### ACTIVITY
Word for word, set down every record that appears below.

-=-=-=-=-

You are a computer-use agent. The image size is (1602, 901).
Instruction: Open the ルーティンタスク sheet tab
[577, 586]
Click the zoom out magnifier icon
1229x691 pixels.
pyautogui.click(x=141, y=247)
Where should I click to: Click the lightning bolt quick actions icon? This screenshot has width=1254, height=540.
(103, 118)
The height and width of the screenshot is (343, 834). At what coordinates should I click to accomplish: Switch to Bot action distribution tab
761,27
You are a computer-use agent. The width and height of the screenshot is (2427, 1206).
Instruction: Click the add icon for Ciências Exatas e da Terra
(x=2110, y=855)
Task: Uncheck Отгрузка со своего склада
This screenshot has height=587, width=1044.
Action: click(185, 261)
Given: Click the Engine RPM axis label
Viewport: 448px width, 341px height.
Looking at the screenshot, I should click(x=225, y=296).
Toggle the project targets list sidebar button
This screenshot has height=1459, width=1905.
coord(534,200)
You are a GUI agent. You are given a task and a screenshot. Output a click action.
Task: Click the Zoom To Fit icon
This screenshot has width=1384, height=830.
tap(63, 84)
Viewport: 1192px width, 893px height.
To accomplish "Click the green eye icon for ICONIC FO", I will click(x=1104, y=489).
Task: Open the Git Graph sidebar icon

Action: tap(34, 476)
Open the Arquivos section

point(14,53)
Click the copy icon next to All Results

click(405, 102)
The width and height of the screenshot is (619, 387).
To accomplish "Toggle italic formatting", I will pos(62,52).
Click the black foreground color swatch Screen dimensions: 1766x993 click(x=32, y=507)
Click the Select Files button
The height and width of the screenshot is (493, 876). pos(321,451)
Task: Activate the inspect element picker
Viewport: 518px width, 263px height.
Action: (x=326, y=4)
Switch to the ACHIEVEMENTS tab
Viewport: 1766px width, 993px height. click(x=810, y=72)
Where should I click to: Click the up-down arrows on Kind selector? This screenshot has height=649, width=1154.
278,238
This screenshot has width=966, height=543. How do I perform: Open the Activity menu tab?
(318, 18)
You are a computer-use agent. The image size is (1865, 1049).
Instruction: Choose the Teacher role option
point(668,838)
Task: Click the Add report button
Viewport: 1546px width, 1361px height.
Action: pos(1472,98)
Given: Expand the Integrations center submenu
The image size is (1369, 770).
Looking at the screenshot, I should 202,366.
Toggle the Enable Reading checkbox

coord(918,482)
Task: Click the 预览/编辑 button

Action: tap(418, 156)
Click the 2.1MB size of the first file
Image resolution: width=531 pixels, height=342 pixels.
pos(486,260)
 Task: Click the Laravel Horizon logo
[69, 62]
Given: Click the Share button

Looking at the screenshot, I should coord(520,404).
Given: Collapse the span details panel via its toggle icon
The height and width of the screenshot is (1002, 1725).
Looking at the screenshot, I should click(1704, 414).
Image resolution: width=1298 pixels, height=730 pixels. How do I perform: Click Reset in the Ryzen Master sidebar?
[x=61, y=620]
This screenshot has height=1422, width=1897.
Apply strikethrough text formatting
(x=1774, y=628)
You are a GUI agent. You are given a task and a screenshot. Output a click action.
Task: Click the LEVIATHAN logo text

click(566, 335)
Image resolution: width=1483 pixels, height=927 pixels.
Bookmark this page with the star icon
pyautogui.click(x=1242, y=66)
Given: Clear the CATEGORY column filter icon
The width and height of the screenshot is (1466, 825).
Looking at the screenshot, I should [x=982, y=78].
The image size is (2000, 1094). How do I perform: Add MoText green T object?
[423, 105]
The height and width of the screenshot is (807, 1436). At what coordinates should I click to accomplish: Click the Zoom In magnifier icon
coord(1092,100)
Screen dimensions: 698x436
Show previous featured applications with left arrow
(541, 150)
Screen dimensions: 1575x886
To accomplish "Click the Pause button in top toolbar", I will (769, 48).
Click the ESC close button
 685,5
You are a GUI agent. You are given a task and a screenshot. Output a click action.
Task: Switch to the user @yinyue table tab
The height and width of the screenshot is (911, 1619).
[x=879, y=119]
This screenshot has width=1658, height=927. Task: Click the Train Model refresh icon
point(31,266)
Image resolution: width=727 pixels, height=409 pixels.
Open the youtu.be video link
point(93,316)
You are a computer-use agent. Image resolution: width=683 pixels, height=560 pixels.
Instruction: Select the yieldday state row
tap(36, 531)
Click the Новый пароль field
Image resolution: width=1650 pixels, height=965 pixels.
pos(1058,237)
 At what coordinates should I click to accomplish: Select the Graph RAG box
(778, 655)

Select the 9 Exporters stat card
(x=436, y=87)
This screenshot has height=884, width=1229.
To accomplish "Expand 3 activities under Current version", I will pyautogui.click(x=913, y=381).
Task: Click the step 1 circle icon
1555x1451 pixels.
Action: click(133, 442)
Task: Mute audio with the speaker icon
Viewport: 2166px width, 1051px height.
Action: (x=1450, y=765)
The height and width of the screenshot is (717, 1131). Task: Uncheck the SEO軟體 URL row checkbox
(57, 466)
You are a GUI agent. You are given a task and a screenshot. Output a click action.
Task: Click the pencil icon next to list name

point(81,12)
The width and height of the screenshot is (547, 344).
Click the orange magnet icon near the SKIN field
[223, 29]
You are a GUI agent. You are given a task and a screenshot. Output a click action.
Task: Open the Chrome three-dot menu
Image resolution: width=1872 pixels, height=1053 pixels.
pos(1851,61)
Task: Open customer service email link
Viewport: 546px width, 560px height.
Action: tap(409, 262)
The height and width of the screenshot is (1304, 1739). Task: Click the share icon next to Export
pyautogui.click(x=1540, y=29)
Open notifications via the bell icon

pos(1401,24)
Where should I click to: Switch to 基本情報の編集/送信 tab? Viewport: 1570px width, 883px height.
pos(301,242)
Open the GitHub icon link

-=-=-=-=-

### ANSWER SPACE
You are a computer-use agent. The image size is (1602, 901).
Instruction: Open the ルーティンタスク sheet tab
[577, 586]
Click the zoom out magnifier icon
1229x691 pixels.
pyautogui.click(x=141, y=247)
Where should I click to: Click the lightning bolt quick actions icon? This screenshot has width=1254, height=540.
(103, 118)
The height and width of the screenshot is (343, 834). At what coordinates should I click to accomplish: Switch to Bot action distribution tab
761,27
You are a computer-use agent. The width and height of the screenshot is (2427, 1206).
Instruction: Click the add icon for Ciências Exatas e da Terra
(x=2110, y=855)
Task: Uncheck Отгрузка со своего склада
This screenshot has height=587, width=1044.
Action: click(185, 261)
Given: Click the Engine RPM axis label
Viewport: 448px width, 341px height.
Looking at the screenshot, I should click(x=225, y=296).
Toggle the project targets list sidebar button
This screenshot has height=1459, width=1905.
coord(534,200)
You are a GUI agent. You are given a task and a screenshot. Output a click action.
Task: Click the Zoom To Fit icon
This screenshot has width=1384, height=830.
tap(63, 84)
Viewport: 1192px width, 893px height.
To accomplish "Click the green eye icon for ICONIC FO", I will click(x=1104, y=489).
Task: Open the Git Graph sidebar icon

Action: tap(34, 476)
Open the Arquivos section

point(14,53)
Click the copy icon next to All Results

click(405, 102)
The width and height of the screenshot is (619, 387).
To accomplish "Toggle italic formatting", I will pos(62,52).
Click the black foreground color swatch Screen dimensions: 1766x993 click(x=32, y=507)
Click the Select Files button
The height and width of the screenshot is (493, 876). pos(321,451)
Task: Activate the inspect element picker
Viewport: 518px width, 263px height.
Action: (x=326, y=4)
Switch to the ACHIEVEMENTS tab
Viewport: 1766px width, 993px height. click(x=810, y=72)
Where should I click to: Click the up-down arrows on Kind selector? This screenshot has height=649, width=1154.
278,238
This screenshot has width=966, height=543. How do I perform: Open the Activity menu tab?
(318, 18)
You are a computer-use agent. The image size is (1865, 1049).
Instruction: Choose the Teacher role option
point(668,838)
Task: Click the Add report button
Viewport: 1546px width, 1361px height.
Action: pos(1472,98)
Given: Expand the Integrations center submenu
The image size is (1369, 770).
Looking at the screenshot, I should 202,366.
Toggle the Enable Reading checkbox

coord(918,482)
Task: Click the 预览/编辑 button

Action: tap(418, 156)
Click the 2.1MB size of the first file
Image resolution: width=531 pixels, height=342 pixels.
pos(486,260)
 Task: Click the Laravel Horizon logo
[69, 62]
Given: Click the Share button

Looking at the screenshot, I should coord(520,404).
Given: Collapse the span details panel via its toggle icon
The height and width of the screenshot is (1002, 1725).
Looking at the screenshot, I should click(1704, 414).
Image resolution: width=1298 pixels, height=730 pixels. How do I perform: Click Reset in the Ryzen Master sidebar?
[x=61, y=620]
This screenshot has height=1422, width=1897.
Apply strikethrough text formatting
(x=1774, y=628)
You are a GUI agent. You are given a task and a screenshot. Output a click action.
Task: Click the LEVIATHAN logo text

click(566, 335)
Image resolution: width=1483 pixels, height=927 pixels.
Bookmark this page with the star icon
pyautogui.click(x=1242, y=66)
Given: Clear the CATEGORY column filter icon
The width and height of the screenshot is (1466, 825).
Looking at the screenshot, I should [x=982, y=78].
The image size is (2000, 1094). How do I perform: Add MoText green T object?
[423, 105]
The height and width of the screenshot is (807, 1436). At what coordinates should I click to accomplish: Click the Zoom In magnifier icon
coord(1092,100)
Screen dimensions: 698x436
Show previous featured applications with left arrow
(541, 150)
Screen dimensions: 1575x886
To accomplish "Click the Pause button in top toolbar", I will (769, 48).
Click the ESC close button
 685,5
You are a GUI agent. You are given a task and a screenshot. Output a click action.
Task: Switch to the user @yinyue table tab
The height and width of the screenshot is (911, 1619).
[x=879, y=119]
This screenshot has width=1658, height=927. Task: Click the Train Model refresh icon
point(31,266)
Image resolution: width=727 pixels, height=409 pixels.
Open the youtu.be video link
point(93,316)
You are a computer-use agent. Image resolution: width=683 pixels, height=560 pixels.
Instruction: Select the yieldday state row
tap(36, 531)
Click the Новый пароль field
Image resolution: width=1650 pixels, height=965 pixels.
pos(1058,237)
 At what coordinates should I click to accomplish: Select the Graph RAG box
(778, 655)

Select the 9 Exporters stat card
(x=436, y=87)
This screenshot has height=884, width=1229.
To accomplish "Expand 3 activities under Current version", I will pyautogui.click(x=913, y=381).
Task: Click the step 1 circle icon
1555x1451 pixels.
Action: click(133, 442)
Task: Mute audio with the speaker icon
Viewport: 2166px width, 1051px height.
Action: (x=1450, y=765)
The height and width of the screenshot is (717, 1131). Task: Uncheck the SEO軟體 URL row checkbox
(57, 466)
You are a GUI agent. You are given a task and a screenshot. Output a click action.
Task: Click the pencil icon next to list name

point(81,12)
The width and height of the screenshot is (547, 344).
Click the orange magnet icon near the SKIN field
[223, 29]
You are a GUI agent. You are given a task and a screenshot. Output a click action.
Task: Open the Chrome three-dot menu
Image resolution: width=1872 pixels, height=1053 pixels.
pos(1851,61)
Task: Open customer service email link
Viewport: 546px width, 560px height.
Action: tap(409, 262)
The height and width of the screenshot is (1304, 1739). Task: Click the share icon next to Export
pyautogui.click(x=1540, y=29)
Open notifications via the bell icon

pos(1401,24)
Where should I click to: Switch to 基本情報の編集/送信 tab? Viewport: 1570px width, 883px height.
pos(301,242)
Open the GitHub icon link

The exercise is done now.